To quote Confucius: “If you enjoy what you do, you’ll never work another day in your life.” I have to say that after a career spent entirely in marketing, I couldn’t agree more.
For sure, there are some frustrating moments as a marketing director, but I sometimes have to remind myself of how fortunate I have been to find a job that I have never really thought of as work. I wouldn’t swap marketing for anything. Well, certainly not now all my dreams of a debut in the Premiership have officially passed.
The only downside – or should that be upside – with this business is that it is difficult to switch off. I am sure that I am not the only marketer who spends their entire life thinking about marketing, marketing and then some more marketing. When the TV viewing nation bemoans yet another commercial break, I start tuning in for some proper entertainment, more excited by the ads than the programmes.
While most men despair of supermarket trips, I get a rather worrying sense of excitement at the opportunity for an unofficial store check.
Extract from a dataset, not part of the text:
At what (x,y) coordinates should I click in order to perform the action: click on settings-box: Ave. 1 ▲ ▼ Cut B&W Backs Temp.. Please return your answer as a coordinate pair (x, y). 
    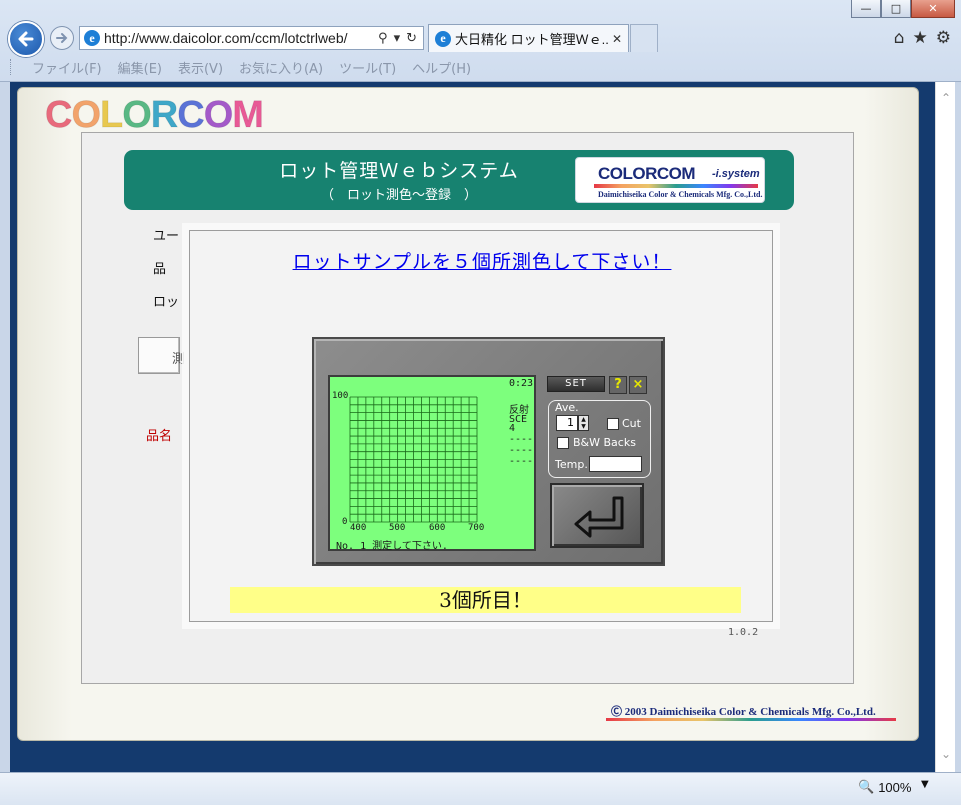
    Looking at the image, I should click on (600, 439).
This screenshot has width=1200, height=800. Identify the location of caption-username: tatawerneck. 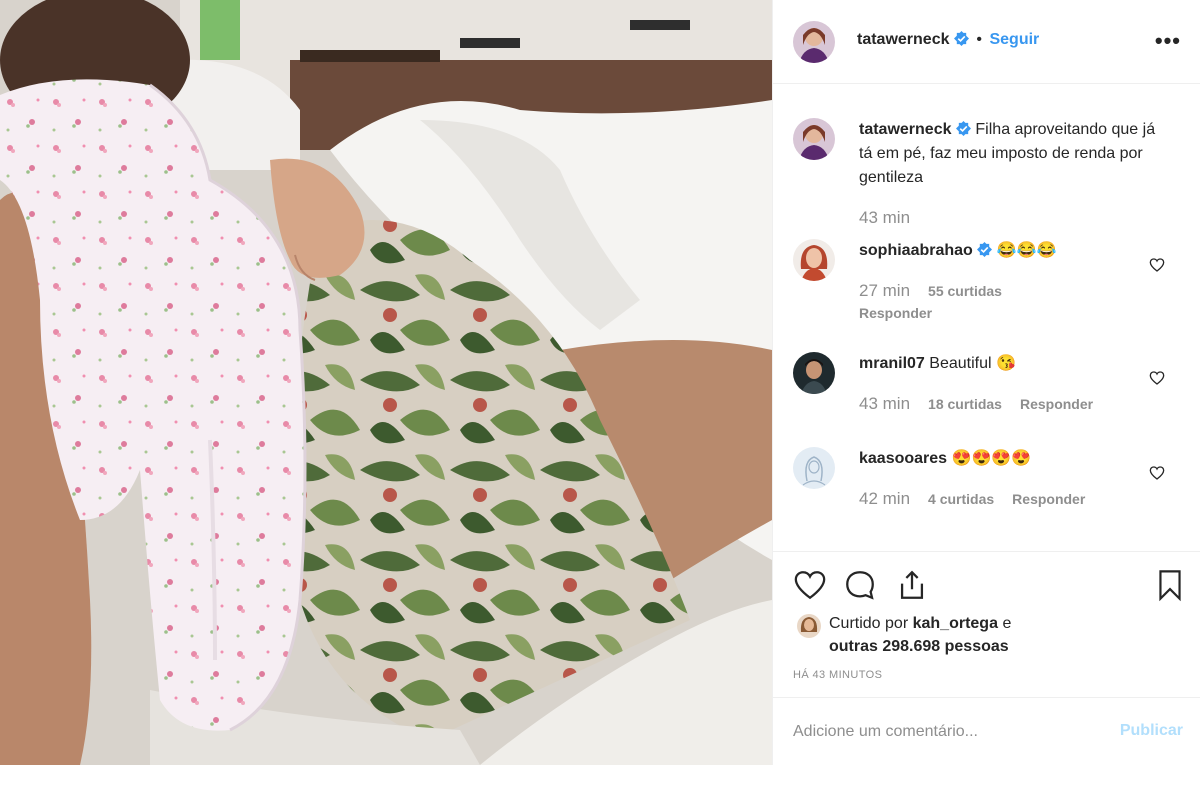
(906, 130).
In fact, I have now been officially banned from accompanying my wife to the supermarket. Her latest strategy to curb my enjoyment is to deal exclusively with shopping delivery firm Ocado. I feel like I have been given an ASBO.
Supermarkets are only the tip of the iceberg. When out and about, I have a worrying habit of spontaneously interviewing complete strangers. This week, I noticed that my local bakery has stopped selling Innocent smoothies. I immediately imagined this was a protest at the firm’s tie-up with Coke, but apparently it’s simply to do with them going out of date too quickly.
Holidays are not much better. Just back from the sun, I downloaded the pictures from my camera to find stunning beach landscapes mixed up with random shots of “interesting” innovation ideas and a brilliant point-of-sale display that I hope will inspire my sales team.
My addiction has always been slightly troubling to my friends that work outside of marketing. After receiving the usual level of flak from them over beers on a weekend, I do take great pleasure in reminding them that they all have to go back to work on Monday morning – whereas I can stay in marketing.